You have the exit and re-entry down pat I have heard. Just need a mask and a tank. I was really happy with the process today. Very easy from the OK, I haven't tried a hobie.


----------



## FISHPEDDLER (May 12, 2007)

Great result mate, some good tucker there. Was not able to get down there today, but maybe another time. Cheers Paul


----------



## fishin (Jan 19, 2009)

great effort Pete. Really wanted to join this trip but was tied up till late morning in Melb. Hope you organise another one soon.


----------



## bomberjames (Dec 5, 2007)

I"ve heard there a good number in the southern end of the bay recently.
Just out of curiosity ,whats the bag limit on scallops?I"ve just had a feed tonight on them,there great.
Cheers


----------



## paddleparra (Apr 23, 2008)

Nice one, fresh scalops.... not had them in a while..

PP


----------



## Rodinal (Apr 7, 2009)

I'll add my bit to the report.

Thanks Geoff (Mad Hatter) and Pete (Topgun) for a wonderful day out on the water - I got to discover another beautiful section of Port Philip Bay and taste the most mouth watering fresh scallop.

Thanks Pete for the generous amount of scallops - magnificent! And Geoff thanks for the invite and hospitality at your home only moments away, just around the corner from the launch site.

Here are a few pics for those that couldn't make it on the day.
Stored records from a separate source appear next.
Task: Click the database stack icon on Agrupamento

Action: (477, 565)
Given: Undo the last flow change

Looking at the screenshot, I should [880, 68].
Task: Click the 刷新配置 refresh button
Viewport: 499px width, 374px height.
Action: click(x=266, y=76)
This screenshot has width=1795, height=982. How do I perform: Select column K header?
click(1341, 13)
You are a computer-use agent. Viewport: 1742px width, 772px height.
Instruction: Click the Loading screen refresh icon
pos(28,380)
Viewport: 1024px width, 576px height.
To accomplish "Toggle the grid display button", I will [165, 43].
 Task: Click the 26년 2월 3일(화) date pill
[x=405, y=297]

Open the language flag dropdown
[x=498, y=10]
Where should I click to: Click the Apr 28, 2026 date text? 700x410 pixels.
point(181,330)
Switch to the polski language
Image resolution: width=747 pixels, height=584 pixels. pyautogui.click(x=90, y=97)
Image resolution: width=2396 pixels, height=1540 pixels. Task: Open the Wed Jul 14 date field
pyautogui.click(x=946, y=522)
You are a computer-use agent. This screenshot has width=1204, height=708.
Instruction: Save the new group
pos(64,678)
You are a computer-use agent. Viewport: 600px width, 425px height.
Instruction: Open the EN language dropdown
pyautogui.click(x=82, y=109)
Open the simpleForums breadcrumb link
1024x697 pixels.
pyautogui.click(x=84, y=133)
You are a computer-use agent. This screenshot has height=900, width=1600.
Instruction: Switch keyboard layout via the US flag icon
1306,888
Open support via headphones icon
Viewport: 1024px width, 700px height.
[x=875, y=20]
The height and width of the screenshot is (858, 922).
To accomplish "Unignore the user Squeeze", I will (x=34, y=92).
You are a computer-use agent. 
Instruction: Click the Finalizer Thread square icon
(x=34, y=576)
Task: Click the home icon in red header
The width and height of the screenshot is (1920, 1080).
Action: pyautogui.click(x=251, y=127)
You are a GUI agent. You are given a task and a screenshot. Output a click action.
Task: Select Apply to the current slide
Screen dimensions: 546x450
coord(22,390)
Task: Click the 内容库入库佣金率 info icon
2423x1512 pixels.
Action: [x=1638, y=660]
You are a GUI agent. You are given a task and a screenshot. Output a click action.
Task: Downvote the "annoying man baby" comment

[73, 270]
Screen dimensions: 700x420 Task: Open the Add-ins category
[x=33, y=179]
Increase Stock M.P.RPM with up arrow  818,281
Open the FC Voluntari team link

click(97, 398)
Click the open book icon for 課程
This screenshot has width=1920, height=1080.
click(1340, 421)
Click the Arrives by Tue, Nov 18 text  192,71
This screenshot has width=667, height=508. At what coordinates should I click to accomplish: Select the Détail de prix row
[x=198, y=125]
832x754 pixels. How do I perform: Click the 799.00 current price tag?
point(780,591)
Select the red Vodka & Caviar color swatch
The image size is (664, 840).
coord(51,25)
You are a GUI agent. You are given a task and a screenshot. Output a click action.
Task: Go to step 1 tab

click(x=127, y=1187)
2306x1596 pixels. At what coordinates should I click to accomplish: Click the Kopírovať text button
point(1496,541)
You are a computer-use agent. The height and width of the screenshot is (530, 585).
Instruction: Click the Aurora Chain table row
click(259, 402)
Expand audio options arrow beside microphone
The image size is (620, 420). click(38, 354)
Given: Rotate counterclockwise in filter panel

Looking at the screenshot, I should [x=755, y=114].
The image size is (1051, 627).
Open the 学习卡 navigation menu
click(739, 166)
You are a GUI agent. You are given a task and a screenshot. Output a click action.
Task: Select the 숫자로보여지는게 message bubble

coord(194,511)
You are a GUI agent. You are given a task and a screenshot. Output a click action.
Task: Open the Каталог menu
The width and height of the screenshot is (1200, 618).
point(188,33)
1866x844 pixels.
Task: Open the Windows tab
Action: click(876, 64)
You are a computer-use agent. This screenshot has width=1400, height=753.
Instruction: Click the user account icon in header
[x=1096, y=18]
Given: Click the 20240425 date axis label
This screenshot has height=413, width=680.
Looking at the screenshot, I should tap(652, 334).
The Google earth image with the gps course track of our trip includes a tacking sail into the off shore wind (beating as close to the wind as possible). For those who are interested, the best angle is 53 degrees - not the best compared to a yacht with a main sail and jib - it would be faster to take the sail and mast down and strap it to the ama supports and pedal into the wind instead of sailing/beating. I then drifted with the wind while taking a phone call before setting sail on a beam reach to the Blairgowrie marina (Pete and Geoff packed up and went to Geoff's place while I did this and we caught up later) .










Oh&#8230; and the highlight for me was the pedalling around with the dolphins (this is an unedited video - not sure how to do it yet).


----------



## topgunpete (Jul 19, 2009)

bomberjames said:


> Just out of curiosity ,whats the bag limit on scallops?


 100 per person with a fishing licence.

Great video & pictures Rodinal, no worries about the scallops but I think I forgot to show you how to clean them. I think everyone should try a raw scallop out of the shell. The white meat is just delicious, the coloured roe can be a bit too tasty for some people.

Will head back down there again very soon for another scallop dive and snorkel.

Elm mentioned about launching the yaks at the Sorrento Back Beach for a crayfish dive, that has got my interest. There are also a couple of places on Phillip Island I have pulled crays before. Could be time for an expedition.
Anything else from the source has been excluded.